Results, Outcomes & Impacts
Results to the end of June 2017 show that over 160 JDL comparison group analyses have been completed. Of these analyses:
- 42 analyses indicated statistically significant reductions in reoffending on the one-year proven reoffending rate • 112 analyses indicated insufficient evidence to draw a conclusion about the effect on the one year proven reoffending rate. Of these 112, 14 analyses detail statistically significant reductions in the frequency of reoffending
- 11 analyses indicated a statistically significant increase in reoffending on the one-year proven reoffending rate This shows that the majority of results have not crossed the significance threshold, most likely due to the size of treatment groups analysed. As the awareness of the JDL service grows, we expect that requests will continue to grow, both from new, small organisations trialling innovative approaches to address recidivism as well as from large organisations that should provide a greater number of conclusive findings.
Challenges and Failures
A key challenge when the JDL was initially set up, it was not able to incorporate Offender Assessment system (OASys) information that details criminogenic needs and issues of offenders. As such, it was deemed unsuitable to analyse any interventions that focused particular on drug and alcohol-based rehabilitation. Following the successful pilot, we worked with experts who owned the OASys information to determine the most appropriate way of incorporating the information to be able to control for aspects such as reliance on alcohol and substance misuse.
Conditions for Success
Even if the appropriate resource is available in terms of people, technical skills and appropriate IT packages, such a service is not possible unless there is buy-in from senior management (and in our case, ministers). Particularly as it is likely that setting up such a service would be in tandem with the existing business as usual role, so it is important that sufficient space is ring-fenced to make sure that the focus is not distracted.

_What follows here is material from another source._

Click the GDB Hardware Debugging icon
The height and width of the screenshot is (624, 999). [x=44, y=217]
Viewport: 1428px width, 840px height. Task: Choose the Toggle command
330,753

The model of the JDL service can be implemented in a number of different areas with relative ease. Some may not require the same levels of security for accessing key datasets but the provision of technical analytical support would continue to be vital, particularly to the Voluntary and Community Sector. The JDL has shared their knowledge and expertise to a number of government departments in the UK and it was encouraging to see this process being tested by the Department of Justice in Northern Ireland (DoJNI) successfully in 2015 and repeated in 2016, showing that the approach can be applied elsewhere and adjusted to fit the purpose of the Department itself.

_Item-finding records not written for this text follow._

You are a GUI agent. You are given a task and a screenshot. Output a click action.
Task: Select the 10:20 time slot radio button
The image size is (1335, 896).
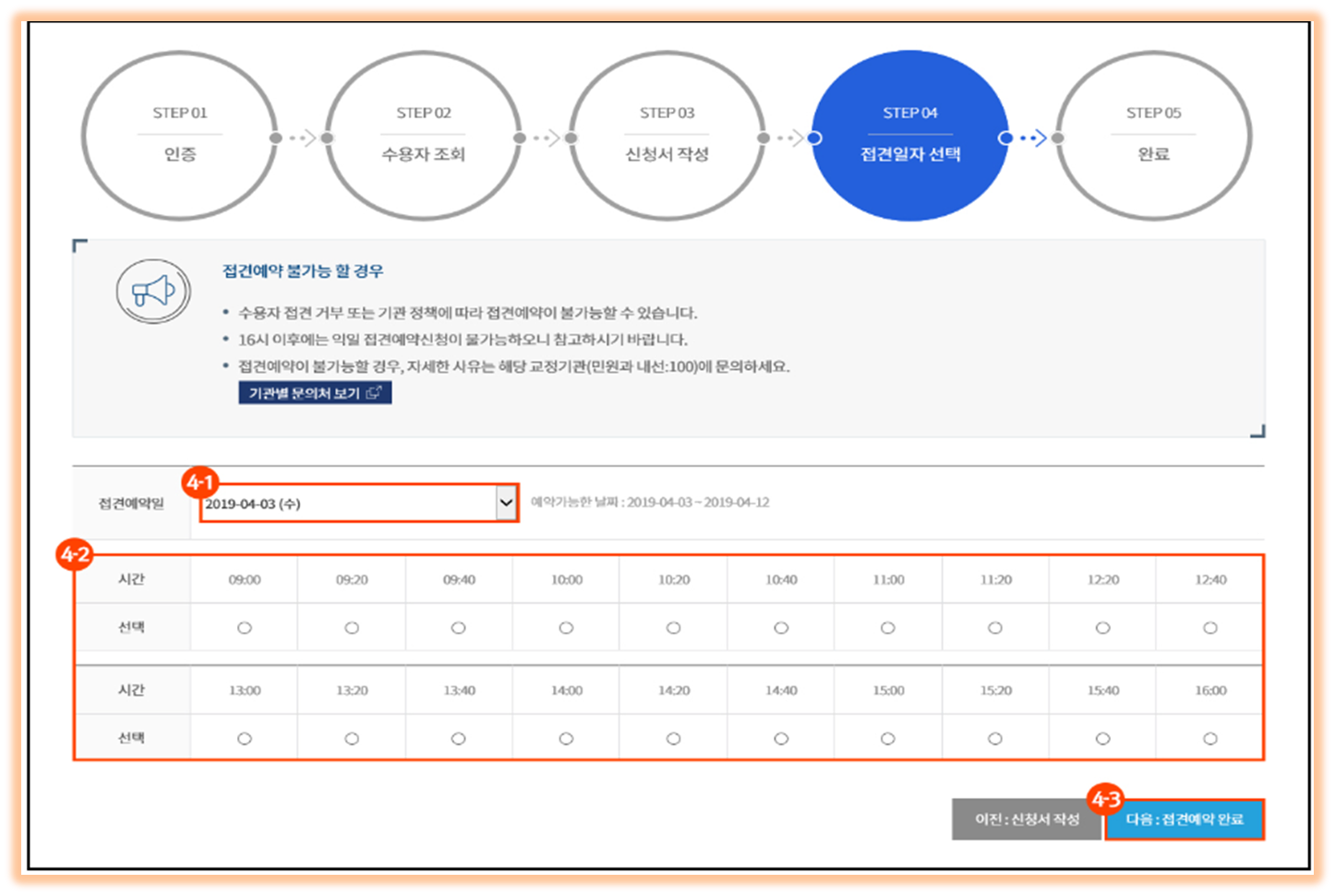(673, 627)
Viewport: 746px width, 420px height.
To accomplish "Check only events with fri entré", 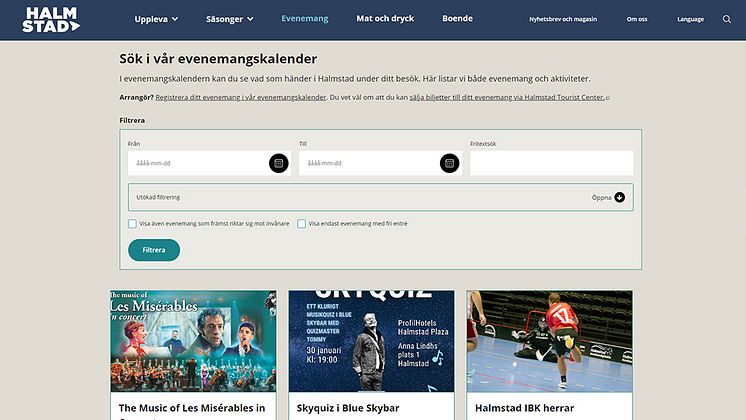I will tap(302, 224).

Similarly, the JDL fed into a funding proposal in New South Wales, Australia to get a Data Lab set up there by an independent organisation, proving that geography is not a hindrance.
The JDL team is enthusiastic about sharing their knowledge of their way in evaluating impact and how this can be translated in other settings, both nationally and internationally. We have shared lessons learnt with several other Government departments who are working on setting up similar services.
Key lessons learned include finding multiple ways to engage with the sector you are focusing on – both in terms on ensuring a steady supply of requests as well as making sure that any development work is helping to answer the right questions. Also to be clear that such evaluation is part of the answer, and can be supplemented with qualitative evidence to determine the impact of rehabilitation interventions, particularly if reducing reoffending is a secondary aim (for example, if secure accommodation is the primary goal).